- What the exercise asks -
Exactly reproduce the lines of the listing below from the one containing "The image size is (700, 486)." through the one containing "the Slide Sorter". Skip the images.

- Record excerpts -
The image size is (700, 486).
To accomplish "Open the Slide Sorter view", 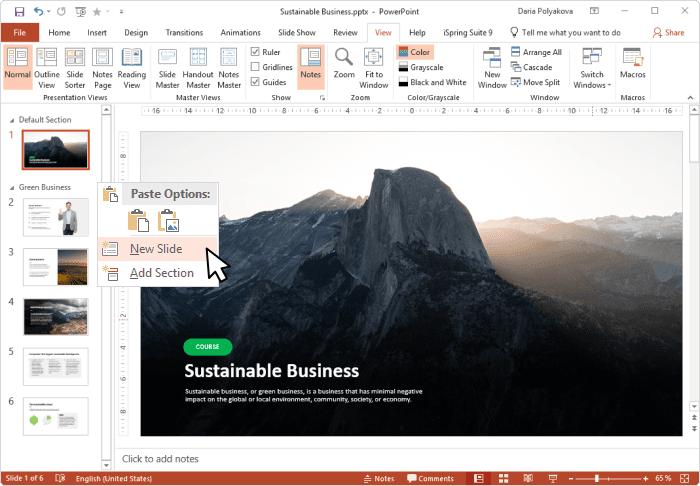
* * *
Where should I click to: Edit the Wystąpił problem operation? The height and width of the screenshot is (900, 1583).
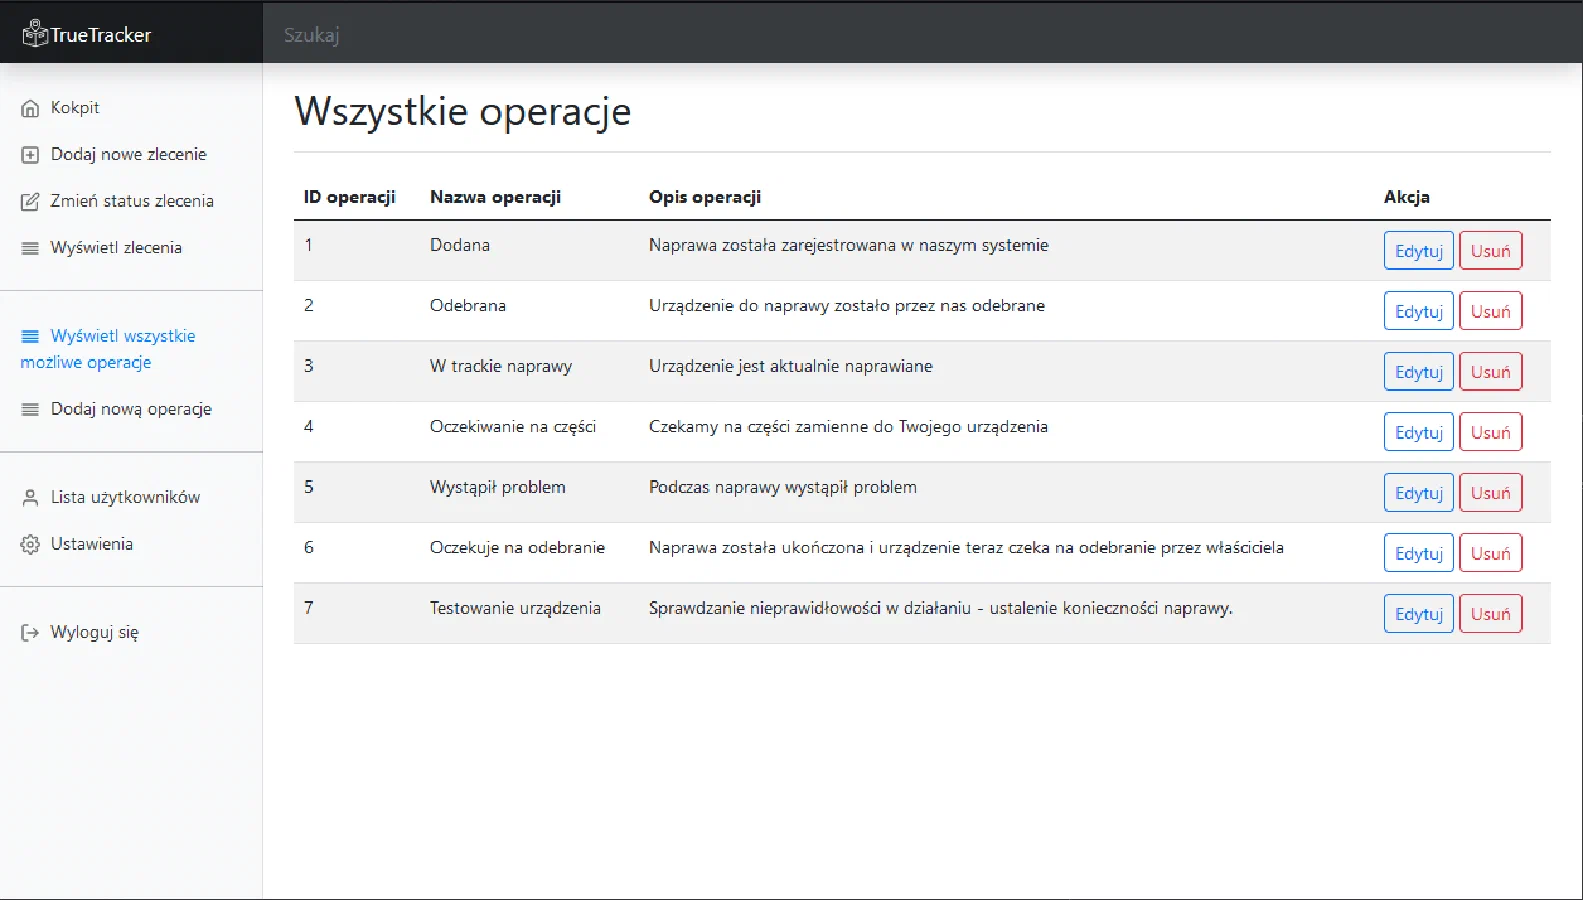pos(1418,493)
...
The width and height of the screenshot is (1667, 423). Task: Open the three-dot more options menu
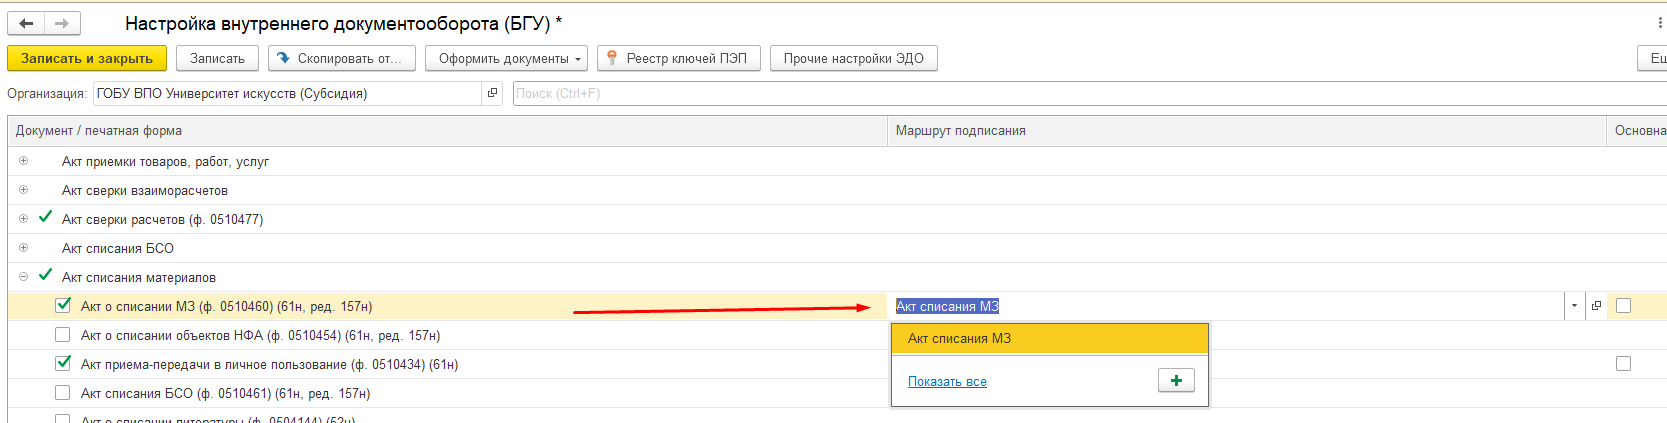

- Response -
The image size is (700, 486).
To accomplish "Open the Slide Sorter view", 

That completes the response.